Record extracts -

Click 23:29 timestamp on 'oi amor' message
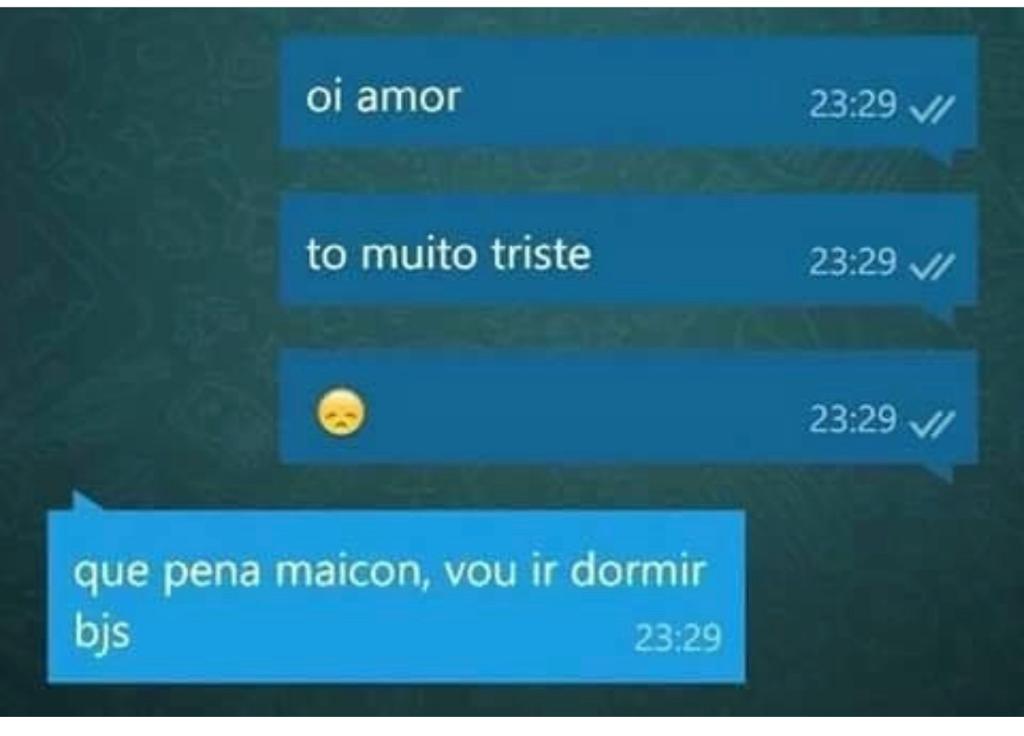Image resolution: width=1024 pixels, height=736 pixels. [x=852, y=104]
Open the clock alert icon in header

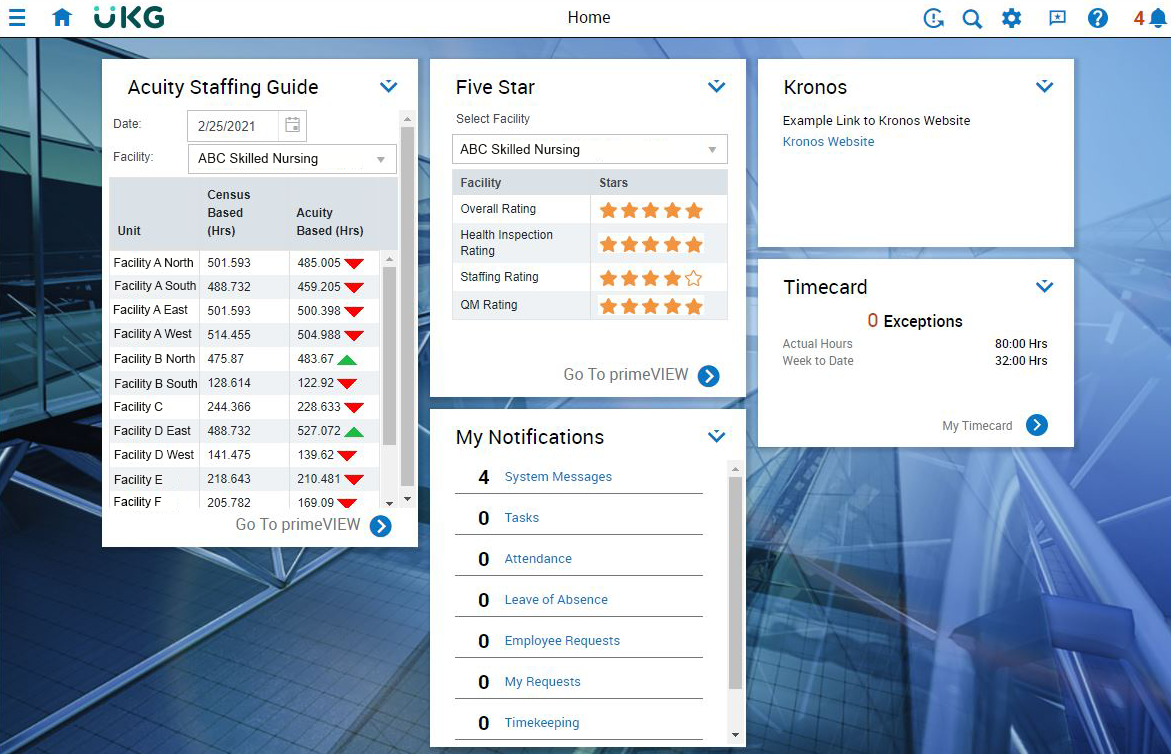click(933, 18)
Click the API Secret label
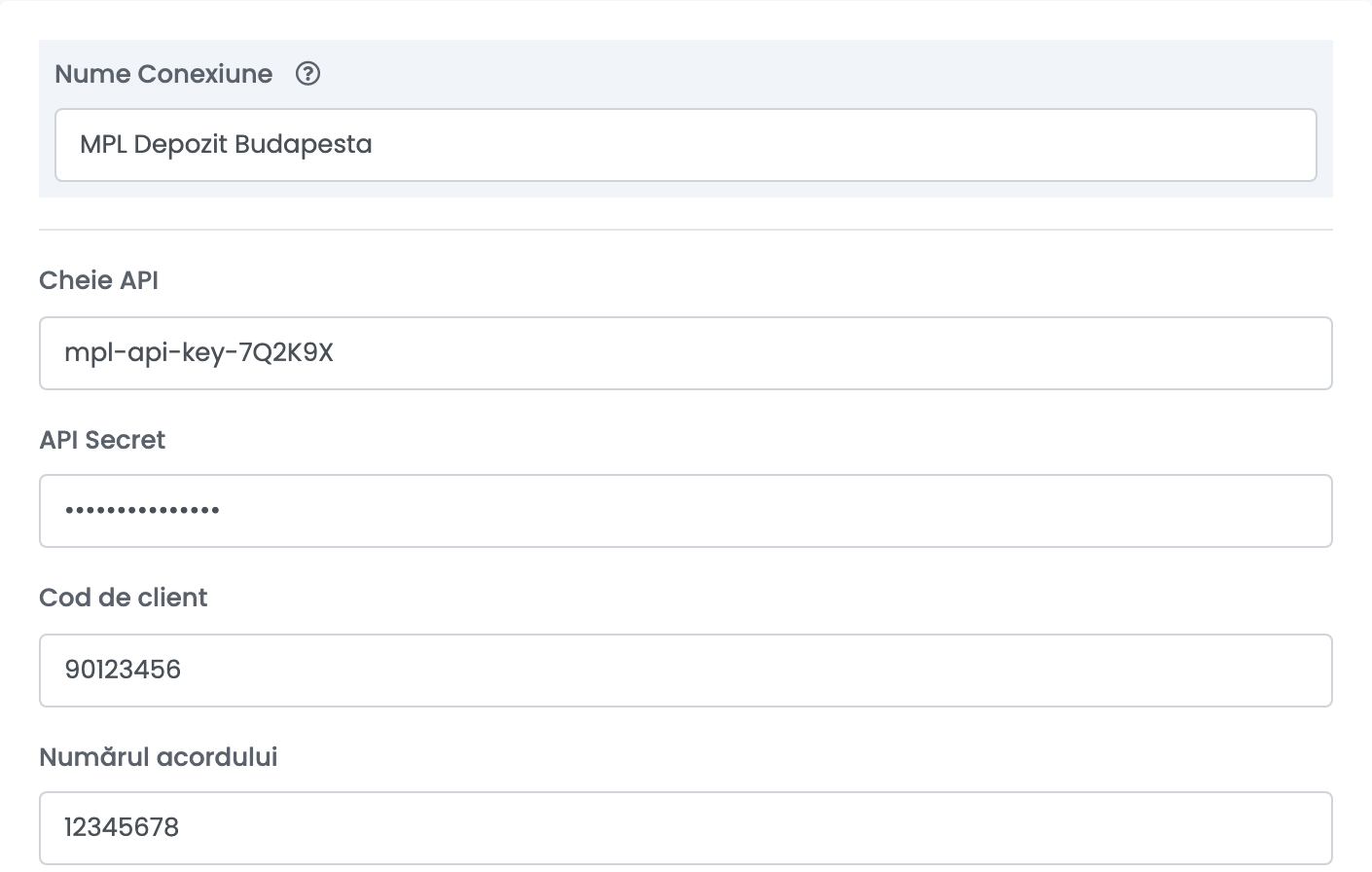 (x=102, y=440)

What the task requires - Quote all the records above word for word, leaving the pictures out.

Reply -
Click 23:29 timestamp on 'oi amor' message
Image resolution: width=1024 pixels, height=736 pixels. [x=852, y=104]
Open the clock alert icon in header

click(933, 18)
Click the API Secret label
 (x=102, y=440)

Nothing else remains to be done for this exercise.